# GPU Accelerated Linear Regression in RAPIDS
#### By Uknown Author, Paul Hendricks
-------

While the world’s data doubles each year, CPU computing has hit a brick wall with the end of Moore’s law. For the same reasons, scientific computing and deep learning has turned to NVIDIA GPU acceleration, data analytics and machine learning where GPU acceleration is ideal. 

NVIDIA created RAPIDS – an open-source data analytics and machine learning acceleration platform that leverages GPUs to accelerate computations. RAPIDS is based on Python, has pandas-like and Scikit-Learn-like interfaces, is built on Apache Arrow in-memory data format, and can scale from 1 to multi-GPU to multi-nodes. RAPIDS integrates easily into the world’s most popular data science Python-based workflows. RAPIDS accelerates data science end-to-end – from data prep, to machine learning, to deep learning. And through Arrow, Spark users can easily move data into the RAPIDS platform for acceleration.

This notebook compares a CPU implementation and a GPU implementation of Linear Regression.  It includes code example for doing Linear Regression using RAPIDS cuDF and cuML.

**Table of Contents**

* Introduction to Linear Regression
* Setup
* Generating Data
* Benchmarking: Comparing GPU and CPU
* Conclusion

Before going any further, let's make sure we have access to `matplotlib`, a popular Python library for data visualization.
-- -- --
* _Given exercise 1_
According to the RAPIDS article, which in-memory data format is RAPIDS built on?
* _Given exercise 2_
Please return the text of the RAPIDS article between "# GPU Accelerated" and "acceleration is ideal.", inclusive.

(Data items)
-- -- --
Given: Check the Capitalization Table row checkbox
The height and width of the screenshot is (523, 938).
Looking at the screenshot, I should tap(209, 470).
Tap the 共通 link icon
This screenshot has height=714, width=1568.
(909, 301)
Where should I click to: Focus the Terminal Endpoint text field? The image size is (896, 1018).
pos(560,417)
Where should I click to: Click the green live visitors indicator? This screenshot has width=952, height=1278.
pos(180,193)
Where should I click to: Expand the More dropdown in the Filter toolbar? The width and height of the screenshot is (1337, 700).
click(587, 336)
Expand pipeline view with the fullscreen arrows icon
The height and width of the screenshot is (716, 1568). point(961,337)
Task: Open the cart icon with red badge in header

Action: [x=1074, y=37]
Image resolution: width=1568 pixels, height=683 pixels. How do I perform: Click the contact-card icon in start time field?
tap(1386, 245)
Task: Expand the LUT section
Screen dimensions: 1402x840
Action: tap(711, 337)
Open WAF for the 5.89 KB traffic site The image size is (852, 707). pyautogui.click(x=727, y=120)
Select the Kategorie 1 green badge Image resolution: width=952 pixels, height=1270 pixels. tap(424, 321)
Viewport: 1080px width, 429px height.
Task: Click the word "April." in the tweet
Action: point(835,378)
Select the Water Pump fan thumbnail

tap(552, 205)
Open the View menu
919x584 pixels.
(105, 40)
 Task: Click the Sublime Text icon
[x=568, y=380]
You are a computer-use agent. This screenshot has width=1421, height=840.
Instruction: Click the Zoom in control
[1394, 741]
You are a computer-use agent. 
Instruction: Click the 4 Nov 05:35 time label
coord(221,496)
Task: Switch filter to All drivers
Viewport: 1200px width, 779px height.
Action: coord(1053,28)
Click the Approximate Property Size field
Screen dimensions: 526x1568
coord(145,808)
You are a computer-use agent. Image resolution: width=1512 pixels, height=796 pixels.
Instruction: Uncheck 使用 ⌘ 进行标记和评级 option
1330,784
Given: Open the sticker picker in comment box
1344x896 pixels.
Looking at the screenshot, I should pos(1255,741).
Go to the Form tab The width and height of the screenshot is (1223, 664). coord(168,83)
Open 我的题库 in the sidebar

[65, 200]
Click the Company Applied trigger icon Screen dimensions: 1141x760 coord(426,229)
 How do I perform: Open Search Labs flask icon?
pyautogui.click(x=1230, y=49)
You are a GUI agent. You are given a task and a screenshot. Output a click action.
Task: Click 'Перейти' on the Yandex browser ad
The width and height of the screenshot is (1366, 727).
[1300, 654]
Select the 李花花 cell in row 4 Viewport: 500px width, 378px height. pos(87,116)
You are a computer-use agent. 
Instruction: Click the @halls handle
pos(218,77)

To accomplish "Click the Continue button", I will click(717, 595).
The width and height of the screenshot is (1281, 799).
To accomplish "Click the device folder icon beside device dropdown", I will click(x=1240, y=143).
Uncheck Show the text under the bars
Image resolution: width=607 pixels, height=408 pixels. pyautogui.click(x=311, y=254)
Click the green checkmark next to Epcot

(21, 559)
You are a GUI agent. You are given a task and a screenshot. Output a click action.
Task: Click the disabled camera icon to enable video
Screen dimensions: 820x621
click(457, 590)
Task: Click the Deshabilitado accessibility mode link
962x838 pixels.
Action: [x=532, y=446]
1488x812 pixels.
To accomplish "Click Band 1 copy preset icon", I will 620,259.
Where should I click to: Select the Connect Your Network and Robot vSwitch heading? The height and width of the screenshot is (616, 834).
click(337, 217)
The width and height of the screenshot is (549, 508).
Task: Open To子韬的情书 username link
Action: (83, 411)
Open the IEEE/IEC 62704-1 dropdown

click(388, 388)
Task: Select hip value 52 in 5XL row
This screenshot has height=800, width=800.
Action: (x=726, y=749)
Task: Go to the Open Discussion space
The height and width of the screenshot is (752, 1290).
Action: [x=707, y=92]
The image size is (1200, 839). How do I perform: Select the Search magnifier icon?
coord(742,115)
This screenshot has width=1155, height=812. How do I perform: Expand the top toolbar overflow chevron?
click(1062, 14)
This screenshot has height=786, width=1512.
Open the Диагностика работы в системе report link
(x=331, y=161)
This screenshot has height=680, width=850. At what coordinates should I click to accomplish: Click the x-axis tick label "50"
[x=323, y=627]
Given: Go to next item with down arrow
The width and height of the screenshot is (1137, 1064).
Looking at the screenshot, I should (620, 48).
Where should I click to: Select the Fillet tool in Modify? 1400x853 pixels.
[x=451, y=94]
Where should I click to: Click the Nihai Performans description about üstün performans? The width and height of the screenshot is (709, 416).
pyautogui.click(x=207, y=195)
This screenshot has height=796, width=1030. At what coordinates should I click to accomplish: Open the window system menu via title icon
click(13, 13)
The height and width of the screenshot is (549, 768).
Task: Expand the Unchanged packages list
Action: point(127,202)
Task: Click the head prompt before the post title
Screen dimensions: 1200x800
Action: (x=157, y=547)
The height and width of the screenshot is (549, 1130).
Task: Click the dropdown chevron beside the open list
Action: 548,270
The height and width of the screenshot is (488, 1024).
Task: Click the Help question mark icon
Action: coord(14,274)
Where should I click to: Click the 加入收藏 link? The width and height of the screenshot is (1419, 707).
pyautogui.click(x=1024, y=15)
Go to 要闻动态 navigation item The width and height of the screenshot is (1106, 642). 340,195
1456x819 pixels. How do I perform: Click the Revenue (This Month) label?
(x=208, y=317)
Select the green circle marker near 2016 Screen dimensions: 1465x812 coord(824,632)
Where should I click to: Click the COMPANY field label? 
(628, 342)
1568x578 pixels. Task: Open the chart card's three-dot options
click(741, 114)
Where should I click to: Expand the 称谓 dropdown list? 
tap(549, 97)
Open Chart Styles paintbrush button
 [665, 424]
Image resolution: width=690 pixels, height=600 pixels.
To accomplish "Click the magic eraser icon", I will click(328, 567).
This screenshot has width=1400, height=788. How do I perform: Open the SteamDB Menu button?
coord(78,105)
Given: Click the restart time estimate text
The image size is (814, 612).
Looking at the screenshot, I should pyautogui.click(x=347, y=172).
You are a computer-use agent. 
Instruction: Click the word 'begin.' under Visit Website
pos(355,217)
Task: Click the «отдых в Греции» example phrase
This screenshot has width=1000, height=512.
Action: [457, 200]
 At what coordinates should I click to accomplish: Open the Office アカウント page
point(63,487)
-- -- --
* _Exercise answer 1_
Apache Arrow

* _Exercise answer 2_
# GPU Accelerated Linear Regression in RAPIDS
#### By Uknown Author, Paul Hendricks
-------

While the world’s data doubles each year, CPU computing has hit a brick wall with the end of Moore’s law. For the same reasons, scientific computing and deep learning has turned to NVIDIA GPU acceleration, data analytics and machine learning where GPU acceleration is ideal.